◆ Task description
Repeat exactly, and nothing more, the lines from the one that includes "Click the 確定 confirm button" through the final line of the entries; skip the pictures.

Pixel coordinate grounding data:
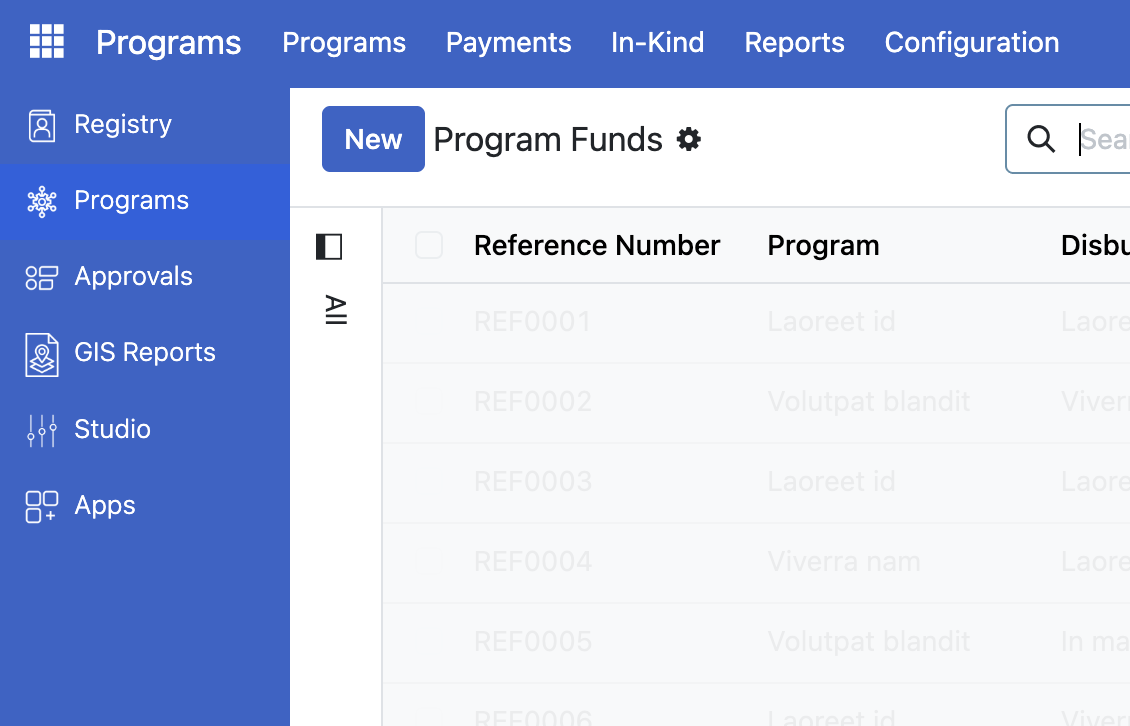Switch to the In-Kind menu

pyautogui.click(x=657, y=42)
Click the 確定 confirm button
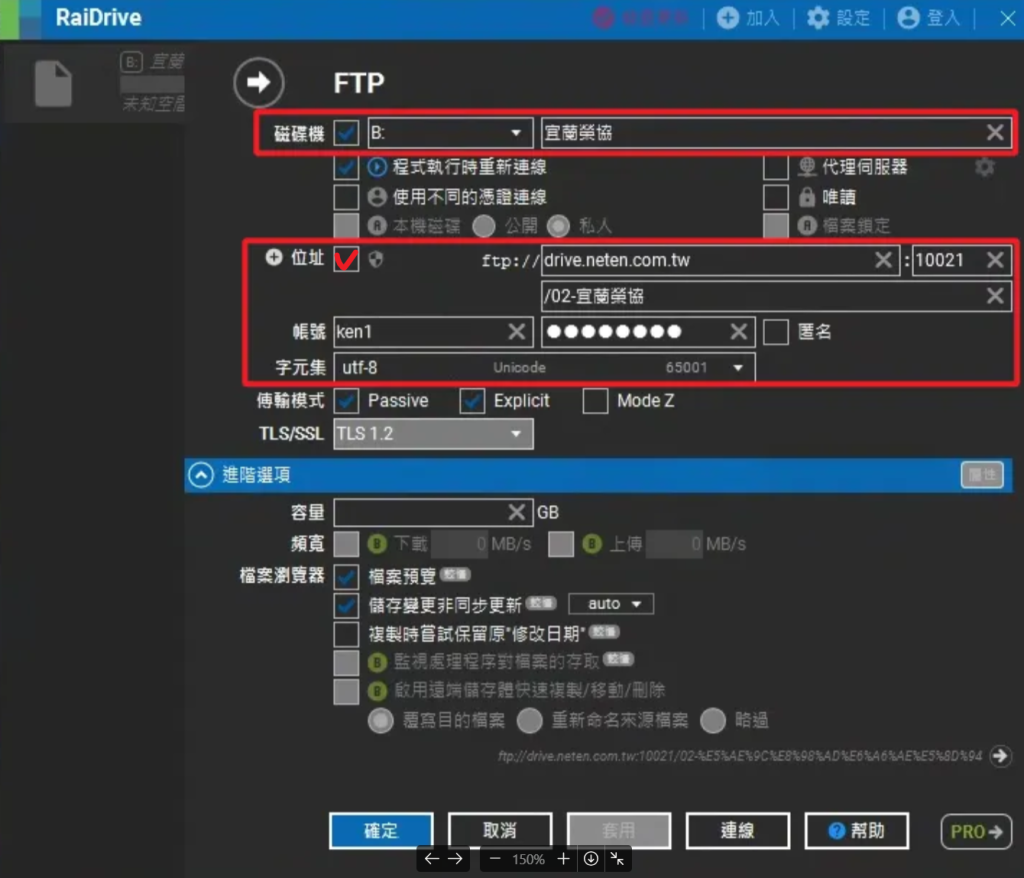The height and width of the screenshot is (878, 1024). [x=381, y=831]
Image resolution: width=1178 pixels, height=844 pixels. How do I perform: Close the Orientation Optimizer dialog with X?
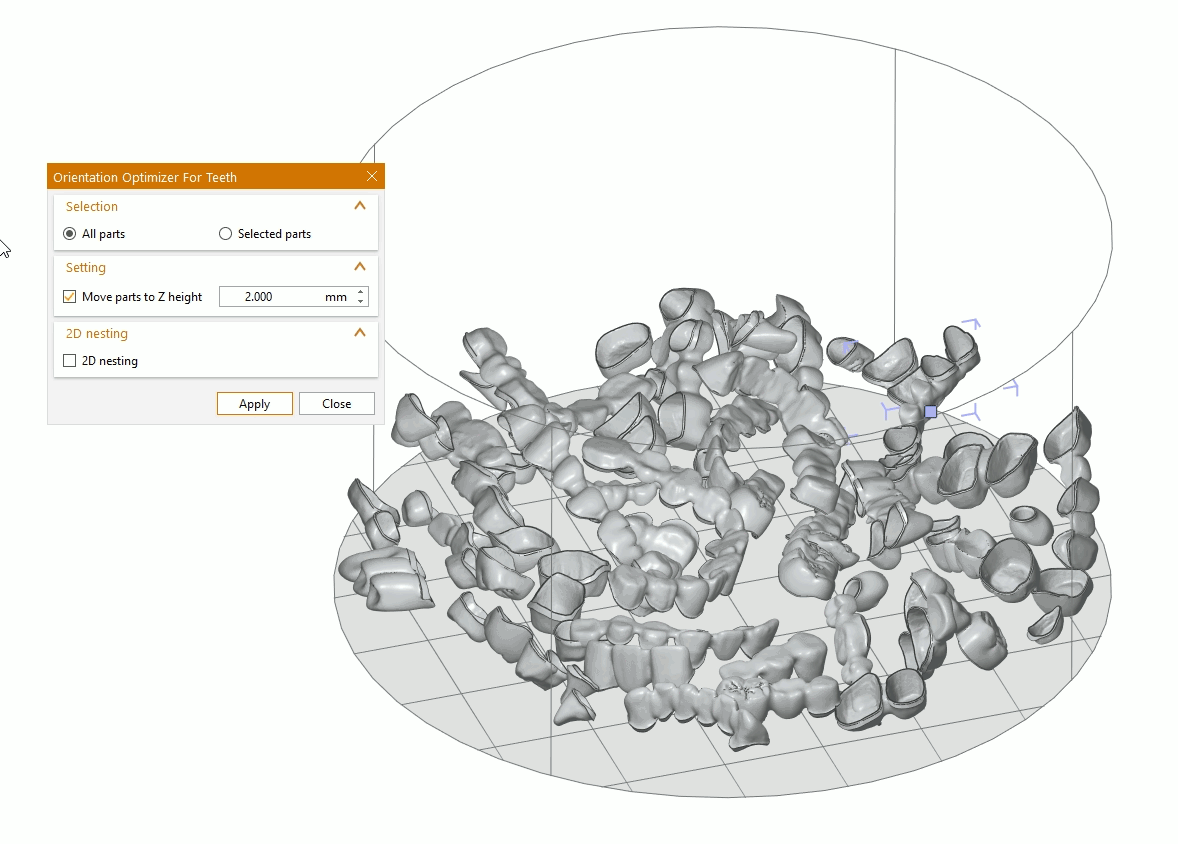click(372, 177)
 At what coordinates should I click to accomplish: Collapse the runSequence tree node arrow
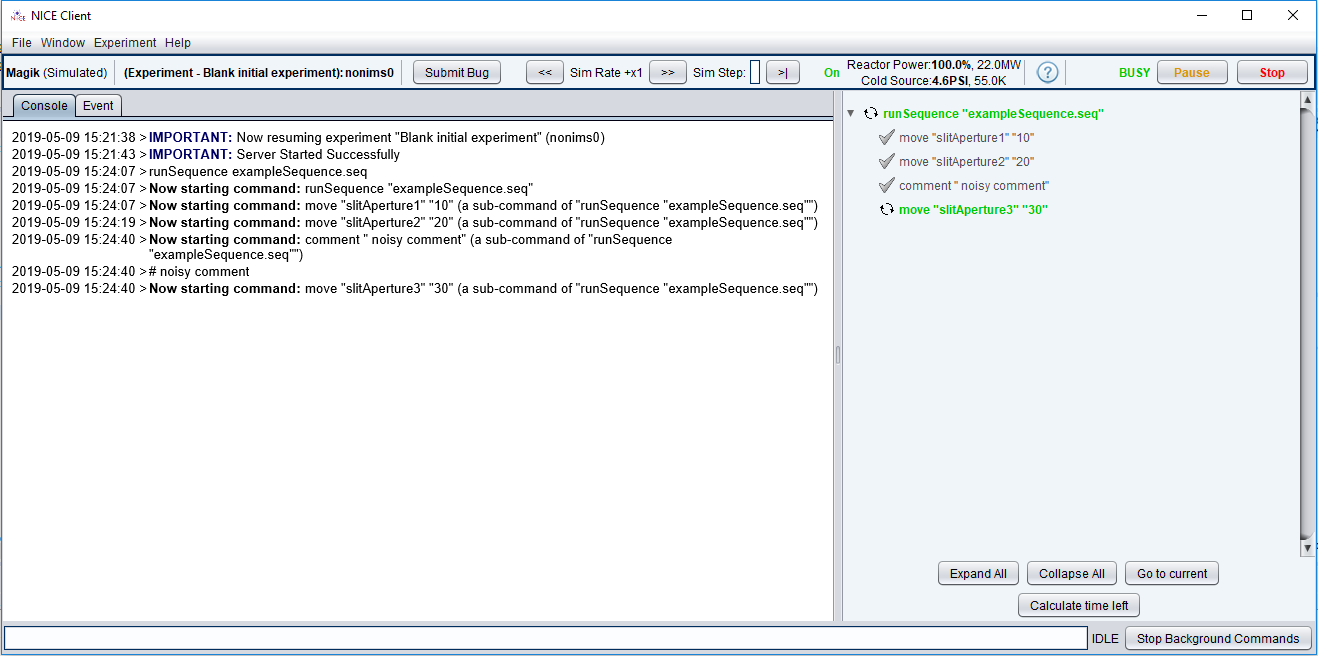[x=851, y=114]
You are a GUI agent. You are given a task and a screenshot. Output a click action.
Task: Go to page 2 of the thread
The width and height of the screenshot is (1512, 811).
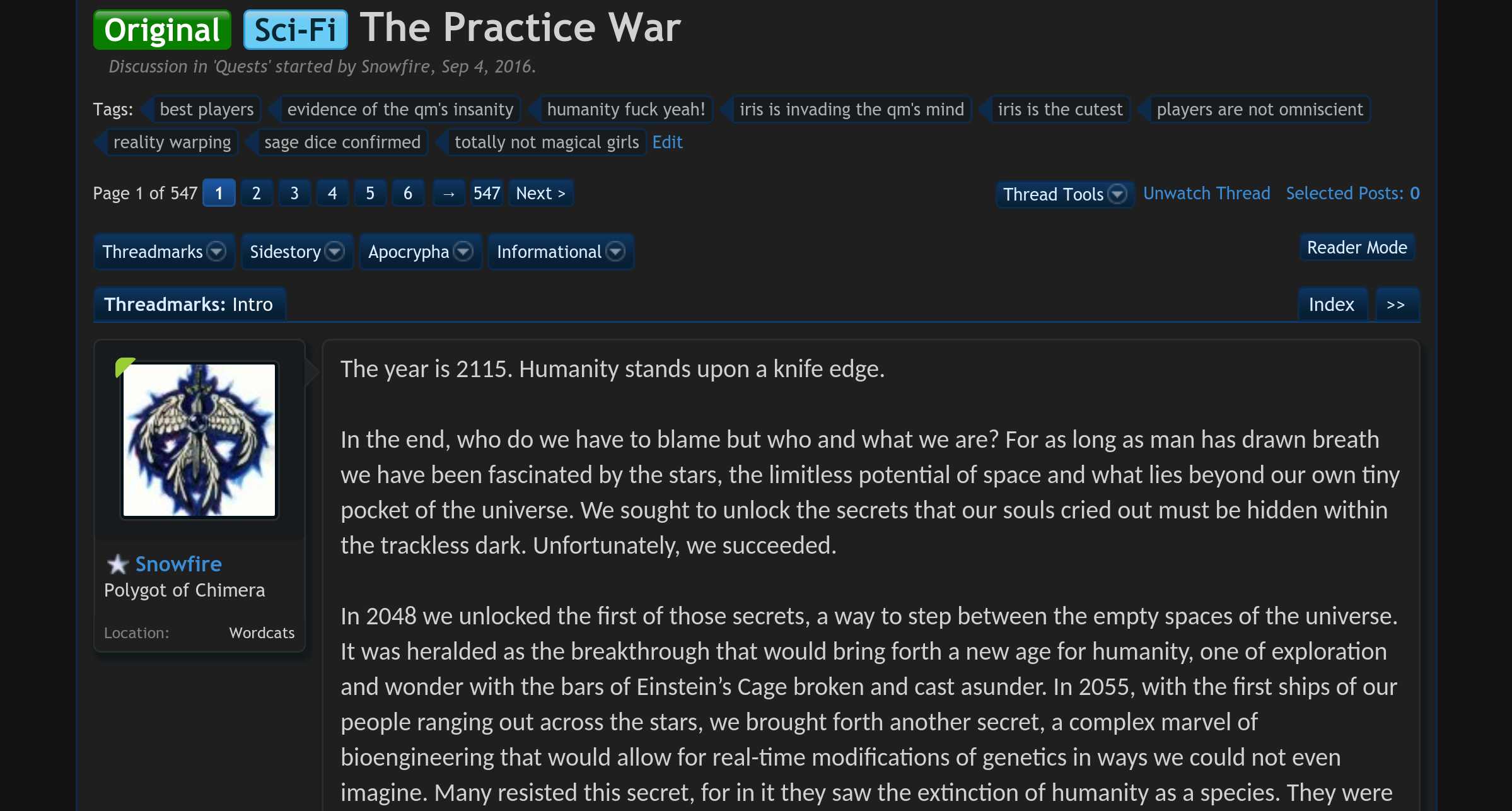tap(256, 193)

◆ Response to this exercise
Click the 確定 confirm button
The height and width of the screenshot is (878, 1024). [x=381, y=831]
Image resolution: width=1178 pixels, height=844 pixels. How do I perform: Close the Orientation Optimizer dialog with X?
click(372, 177)
 At what coordinates should I click to accomplish: Collapse the runSequence tree node arrow
[x=851, y=114]
You are a GUI agent. You are given a task and a screenshot. Output a click action.
Task: Go to page 2 of the thread
The width and height of the screenshot is (1512, 811).
tap(256, 193)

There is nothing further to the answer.